▶ _SELECTED EXCERPT_:
==================================================

Good politics is often bad economics.  Even a cursory look at the bill being rushed through the Congress reveals its Frankenstein-type nature.   It is a wish list for unrelated spending programs that, on their own, would not be considered reasonable.  Even the parts that make some sense, like the much-touted infrastructure spending, are small potatoes in the bill.  Instead we get millions for the National Endowment for the Arts.  The Department of Education gets $66 billion for  . . . well, we aren’t sure, but how can you oppose to education?  Amtrak gets a billion so that it can continue to lose money each year.  Congress even provides more millions to help those poor souls who will flounder from a lack of analog television transmission.  Some of the items are laughable – Speaker of the House Pelosi defending contraception subsidies as stimulus on the weekend new shows was a sure sign of some of the insanity behind this bill. Even traditional liberals can’t stand the stench.  Former CBO head and Clinton budget guru Alice Rivlin suggests separating the defendable stimulus pieces from the pork and the other things that have magically appeared without the usual substantive review.  According to some analysts only 5 to 10 percent of the total bill is actually related to stimulus spending.  Even worse, the “buy-American” requirements will likely result in WTO sanctions and encourage retaliation by our trading partners, hurting U.S. companies and workers in the export market – one of the few remaining shining lights in our current economy.  Just ask Caterpillar.

==================================================

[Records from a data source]
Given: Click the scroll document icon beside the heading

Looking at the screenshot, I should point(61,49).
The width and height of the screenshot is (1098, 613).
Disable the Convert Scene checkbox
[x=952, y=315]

==================================================

▶ _WORK INSTRUCTIONS_: Please state how much the commentary on the stimulus bill says the Department of Education gets.

▶ _ANSWER TO THE EXERCISE_: $66 billion.